For an individual to apply for a payment plan, the taxpayer must provide:
- Date of birth
- Social security number
- Email address
- Mailing address
- Filing status
- Filing fee that ranges from around $30 to $225.
Offer in Compromise
An offer in compromise, or OIC, is one of the most talked-about forms of paying off a tax debt because it allows the taxpayer to settle a tax debt for far less than what they actually owe. Sounds like a great deal, but there are a few things to be aware of. For one thing, it’s not very easy to qualify for an OIC. In order to qualify, the taxpayer must:
- Be current will all past tax returns and estimated tax payments.
- Have received at least one tax debt bill.
- Pay an application fee
- Complete Form 656 along with either Form 434-A or Form 434-B.
If a taxpayer is eligible for an OIC, they can choose between two versions. One version is the Lump Sum Cash Payment option, where the taxpayer will pay off the tax debt in five or fewer monthly payments.
The next option is the Periodic Payment plan. Here, the taxpayer agrees to pay off the tax debt amount using six or more payments within two years.
One thing taxpayers need to keep in mind is that the IRS doesn’t have to accept a request for an OIC. In fact, the IRS usually accepts less than half of the OIC requests it receives. How does the IRS decide whether or not to accept an OIC request? By looking at three primary factors.

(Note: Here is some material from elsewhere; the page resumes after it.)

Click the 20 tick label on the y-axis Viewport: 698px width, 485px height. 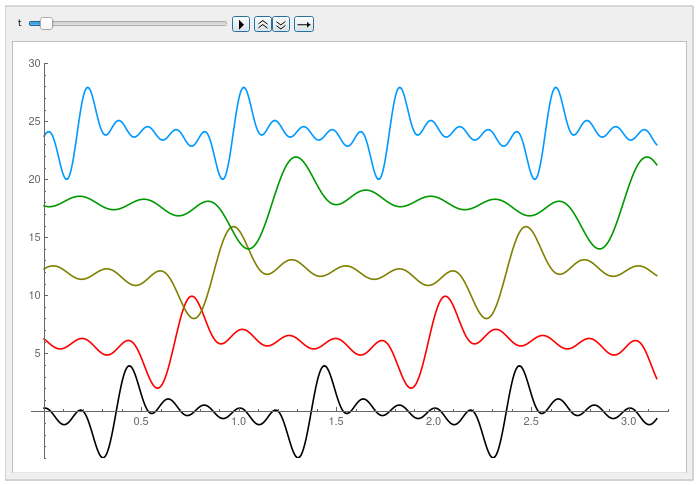tap(34, 179)
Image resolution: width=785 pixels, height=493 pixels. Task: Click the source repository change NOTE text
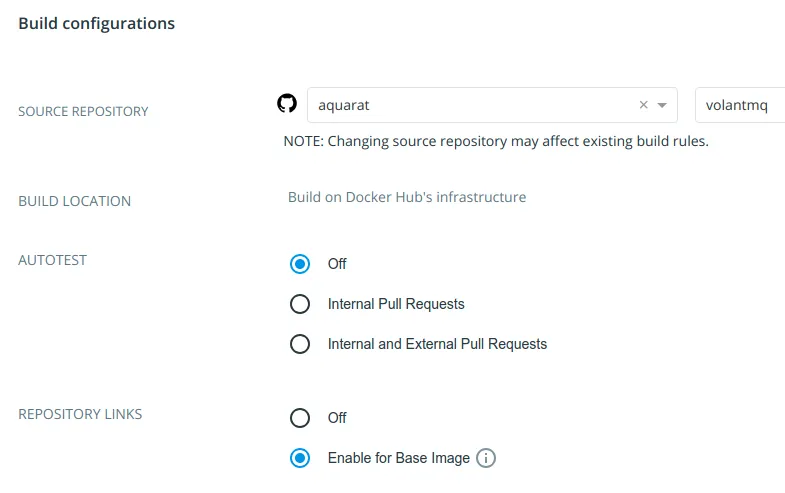[x=496, y=141]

First, the taxpayer’s financial situation is so bad, that the IRS has no real chance to collect the entire tax debt. Second, there are legal questions as to the validity of the tax debt. Finally, the IRS could collect the entire tax debt, but doing so would create an unfair hardship on the taxpayer.
Have a Tax Debt?
If you find yourself struggling to pay off a tax debt, consider seeking outside assistance. Options include using an IRS resource or consulting with a tax professional, such as a CPA or tax attorney.